28-08-2023

Continuando a meditare sul Vangelo di ieri, stasera vi spedisco la riflessione di don Fabio Rosini. Come è suo solito, egli esprime pochi pensieri, ma profondi, intensi. Sembra talvolta soffermarsi su dettagli secondari, ma è molto importante la conclusione.

 

«XXI domenica del Tempo Ordinario

Mt 16,13-20

Il luogo della professione di fede di Pietro e l’odierna Banias che, allora come oggi, era il sito di tre santuari di epoche diverse per il culto degli dèi Cananei, dei Greci e dei Romani. In questo pantheon a cielo aperto, Gesù chiede ai discepoli di riconoscere la sua identità, perché la fede si professa di fronte alle idolatrie. Il Cristianesimo dei martiri si manifesterà cosi in ogni epoca nei luoghi più estranei e ostili.

Il nucleo del sito è una grotta dall’aspetto inquietante dove una sorgente di tipo carsico appariva e si inabissava: per ricomparire più a valle – da qualche anno la sorgente è ulteriormente sprofondata, ma era ancora operativa più di 20 anni fa. Sorvoliamo sui macabri particolari del culto cananeo, ma quella bocca di roccia in cui l’acqua veniva inghiottita era immagine degli inferi, del regno della morte, ed è per questo che Gesù ne parla.

Gesù imposta il dialogo come verifica della percezione della sua identità e questo diviene un test per i suoi discepoli, provocando la luminosa risposta di Simon Pietro. Il gioco che si crea è su chi sia chi, ossia sul nome di Gesù prima e sul nome di Simone poi.

Cosa c’è di mezzo? I nomi, nella Bibbia, riconducono alla paternità, e Simone, che è figlio di Giona, sa che Gesù è Figlio del Dio vivente. Per questa conoscenza Simone cambia definitivamente nome e diviene fondamento per la fede di tanti altri.

San Giovanni Paolo II diceva che divenire pietra vuol dire divenire luogo di passaggio perché gli altri arrivino a Cristo, secondo il vero significato di “pontefice”, ossia ponte. Ogni cristiano, sacerdote per il Battesimo, è chiamato

a essere roccia per la fede altrui, luogo di transizione per il Padre.

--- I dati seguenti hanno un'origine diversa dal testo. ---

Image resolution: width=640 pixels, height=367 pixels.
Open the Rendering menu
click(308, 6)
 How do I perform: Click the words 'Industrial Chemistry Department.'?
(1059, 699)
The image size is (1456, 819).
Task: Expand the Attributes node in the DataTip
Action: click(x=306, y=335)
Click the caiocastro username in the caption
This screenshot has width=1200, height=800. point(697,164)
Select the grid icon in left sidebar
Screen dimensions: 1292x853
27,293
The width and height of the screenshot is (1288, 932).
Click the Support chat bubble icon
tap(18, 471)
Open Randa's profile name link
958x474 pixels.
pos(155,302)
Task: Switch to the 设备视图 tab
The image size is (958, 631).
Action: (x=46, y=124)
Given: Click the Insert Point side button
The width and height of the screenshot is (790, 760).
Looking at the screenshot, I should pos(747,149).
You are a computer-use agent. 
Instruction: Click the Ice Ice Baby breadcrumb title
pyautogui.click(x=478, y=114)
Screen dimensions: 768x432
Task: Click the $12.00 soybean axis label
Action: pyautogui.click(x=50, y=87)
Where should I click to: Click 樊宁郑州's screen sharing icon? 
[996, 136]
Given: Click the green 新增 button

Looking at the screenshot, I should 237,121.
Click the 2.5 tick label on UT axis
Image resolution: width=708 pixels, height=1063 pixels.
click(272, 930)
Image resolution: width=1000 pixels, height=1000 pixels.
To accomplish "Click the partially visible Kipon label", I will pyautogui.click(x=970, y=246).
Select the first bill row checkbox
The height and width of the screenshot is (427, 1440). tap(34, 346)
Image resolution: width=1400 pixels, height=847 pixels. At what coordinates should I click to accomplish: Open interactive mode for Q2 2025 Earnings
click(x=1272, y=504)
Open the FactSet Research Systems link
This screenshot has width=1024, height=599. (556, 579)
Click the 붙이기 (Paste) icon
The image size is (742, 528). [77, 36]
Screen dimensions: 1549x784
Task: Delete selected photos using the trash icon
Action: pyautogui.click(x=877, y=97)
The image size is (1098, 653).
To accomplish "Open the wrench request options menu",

Ma questa conoscenza di Cristo, che può provenire esclusivamente per dono del Padre – “né carne né sangue te lo hanno rivelato, ma il Padre mio che è nei cieli” – è anche e soprattutto un’opera di Dio in noi: “Su questa pietra edificherò la mia Chiesa”; Cristo la edificherà, la Chiesa è un’opera di Dio.

Ma questa Chiesa ha una prerogativa, che viene resa con: “Le potenze degli inferi non prevarranno su di essa”, ma che alla lettera recita: “Le porte degli inferi non prevarranno contro di essa” come la vecchia traduzione della CEI riportava. È una notazione pedante? A ben vedere si tratta di un completo rovesciamento di prospettive: mentre la nuova versione fa pensare che le potenze degli inferi attacchino la Chiesa ma non vincono, nel testo originale la battaglia si svolge alle porte degli inferi, a Banias, dove c’è quell’orribile bocca del nulla che sembra mangiare tutto e costringere alla paura e all’idolatria.

Quelle porte non resisteranno: la Chiesa strapperà gli uomini alla morte, tirerà le persone fuori dalle loro tenebre. Cosi infatti gli orientali rappresentano la resurrezione: Cristo che tira fuori Adamo ed Eva dalla bocca nera degli Inferi. Pietro conosce Cristo perché il Padre glielo rivela, e conoscere il Signore vuol dire conoscere la via per tirare fuori l’umanità dal buio» (Fabio Rosini, Di Pasqua in Pasqua. Commenti al Vangelo domenicale dell’anno liturgico A, San Paolo, Cinisello Balsamo 2022, pp. 182-184).

 

Auguro a me e a voi di saper combattere contro il male, anzi contro il maligno, con le armi che la Bibbia e la Chiesa ci suggeriscono. È una forte lotta contro il peccato, contro il buio. Cerchiamo di essere davvero luce del mondo e sale della terra.